The evoked excitatory postsynaptic potential (EPSP) amplitude during a 5 minute stimulation at 10 Hz shows a significantly steeper decline in triple transgenic synj^+tKa Dap160^Scer\UAS.cMa sra^Scer\UAS.cCa Scer\GAL4^elav.PLu flies compared to controls. (This effect is not seen when double or single transgenes are expressed.) No significant difference is seen in miniature EPSP frequency or amplitude between the triple transgenics and controls.

Dye uptake/unloading assays demonstrate that neuromuscular junctions of triple transgenic synj^+tKa Dap160^Scer\UAS.cMa sra^Scer\UAS.cCa Scer\GAL4^elav.PLu larvae show a delay in the rate of vesicle uptake, generating an overall defect in endocytosis. Exocytosis and vesicle pool size are unaffected.

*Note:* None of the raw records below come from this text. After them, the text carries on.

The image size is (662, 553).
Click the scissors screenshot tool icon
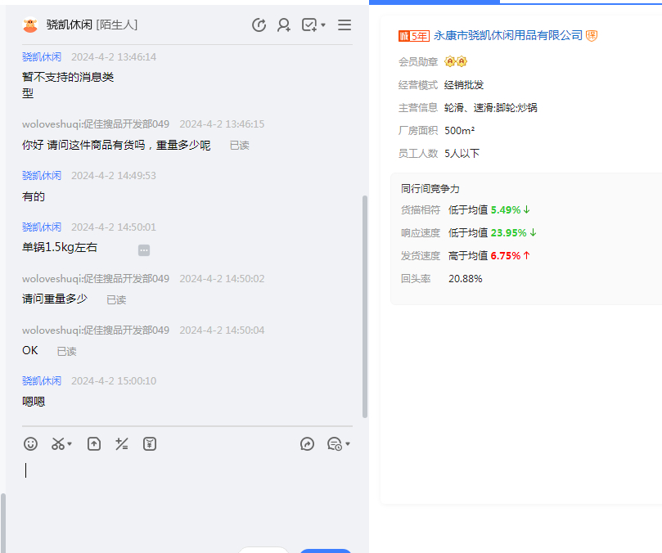58,444
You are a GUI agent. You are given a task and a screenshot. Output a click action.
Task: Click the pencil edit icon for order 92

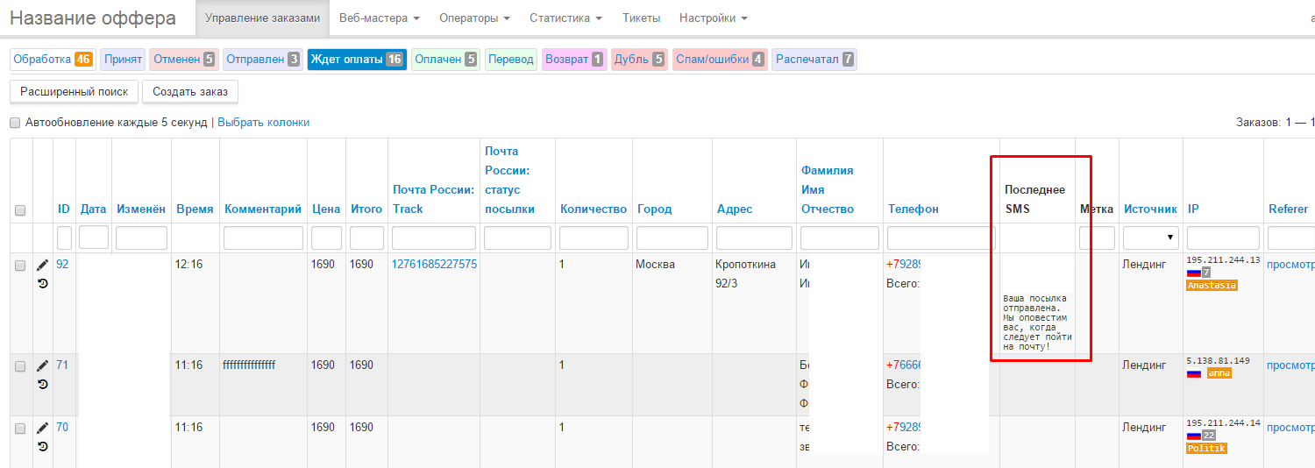click(42, 265)
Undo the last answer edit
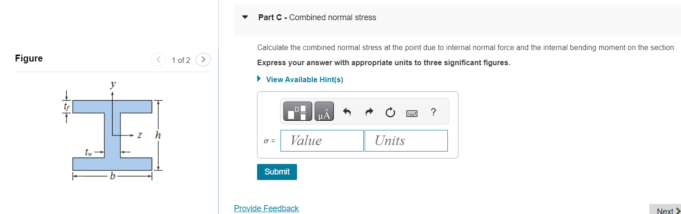 coord(347,112)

Triple transgenic synj^+tKa Dap160^Scer\UAS.cMa sra^Scer\UAS.cCa Scer\GAL4^elav.PLu larvae show significantly impaired locomotor activity compared to controls. Triple transgenic adult flies fall more frequently and fail to climb the sides of the vial when mechanical stress is applied - their movement becomes normal after some recovery time.

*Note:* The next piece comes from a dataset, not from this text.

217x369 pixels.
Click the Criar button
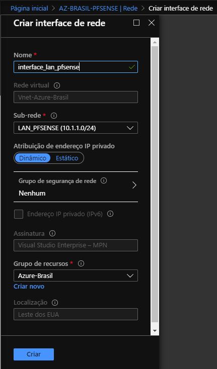coord(34,354)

Neuromuscular junctions of triple transgenic synj^+tKa Dap160^Scer\UAS.cMa sra^Scer\UAS.cCa Scer\GAL4^elav.PLu larvae exhibit a ~2.5-fold increase in small satellite boutons. Double transgenic synj^+tKa sra^Scer\UAS.cCa Scer\GAL4^elav.PLu larvae show a similar phenotype, though double transgenic synj^+tKa Dap160^Scer\UAS.cMa Scer\GAL4^elav.PLu or Dap160^Scer\UAS.cMa sra^Scer\UAS.cCa Scer\GAL4^elav.PLu do not.

Neuromuscular junctions of triple transgenic synj^+tKa Dap160^Scer\UAS.cMa sra^Scer\UAS.cCa Scer\GAL4^elav.PLu larvae exhibit an increase in number but a decrease in size of synaptic boutons.

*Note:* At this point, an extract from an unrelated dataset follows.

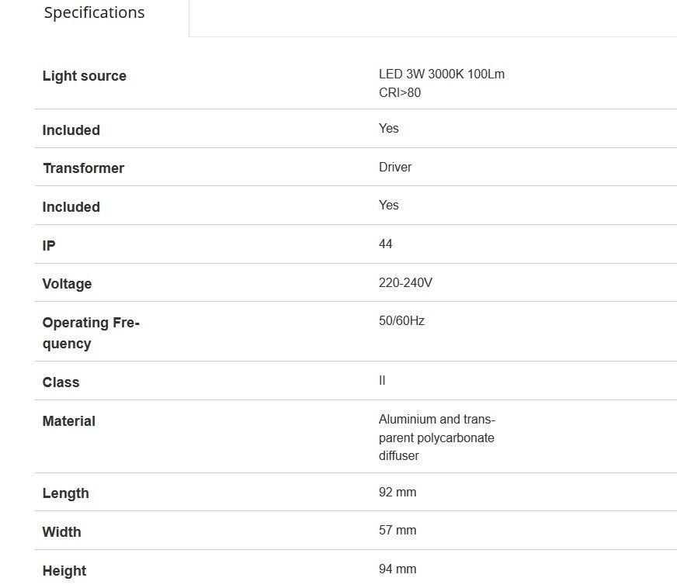
Task: Click the Transformer row label
Action: tap(83, 168)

Co-expression of sra^Scer\UAS.cCa and Hsap\APP^{695.Scer\UAS.T:Hsap\MYC} (under the control of Scer\GAL4^c739) fully rescues the short term memory defect in young (< 10 day old) adult flies, but not in older (> 30 day old) flies, as compared to flies with either construct alone, and does not affect gross morphology of the mushroom body.

Co-expression of sra^Scer\UAS.cCa partially rescues performance after 10-trial spaced training in flies with Hsap\APP^{695.Scer\UAS.T:Hsap\MYC} under the control of Scer\GAL4^c739.

Co-expression of sra^Scer\UAS.cCa fully rescues the short term memory defects of flies expressing Hsap\APP^{695.Scer\UAS.T:Hsap\MYC} under the control of transient activation of Scer\GAL4^{Mef2.247.Switch}.

Co-expression of sra^{Scer\UAS.T:Ivir\HA1} significantly delays the onset of age-dependent retinal degeneration and suppresses age-dependent phototaxis defects in flies with expression of Hsap\APP^{695.Scer\UAS.T:Hsap\MYC} driven by Scer\GAL4^GMR.PU. Co-expression of sra^{Scer\UAS.T:Ivir\HA1} suppresses formation of Hsap\APP aggregates in photoreceptor axons in flies with Hsap\APP^{695.Scer\UAS.T:Hsap\MYC} driven by Scer\GAL4^GMR.PU, likely alleviating blocked transport and delivering protein to synaptic terminals in the medulla.

Co-expression of sra^{Scer\UAS.T:Ivir\HA1} significantly partially suppresses aggregate formation in axons at the NMJ and locomotion defects in Scer\GAL4^elav.PU>Hsap\APP^{695.Scer\UAS.T:Hsap\MYC} third instar larvae; Syt1 vesicle or mitochondrial anterograde and retrograde transport is also facilitated in larval motor axons. Co-expression of Pp2B-14D^{Act.Δ.Scer\UAS} suppresses the ability of sra^{Scer\UAS.T:Ivir\HA1} to protect against Scer\GAL4^elav.PU>Hsap\APP^{695.Scer\UAS.T:Hsap\MYC} induced larval axonal transport and locomotion defects.

Co-expression of sra^{Scer\UAS.T:Ivir\HA1} significantly suppresses the increases in bouton number (synapse proliferation), but not satellite bouton number at the NMJ in Scer\GAL4^elav.PU>Hsap\APP^{695.Scer\UAS.T:Hsap\MYC} larvae.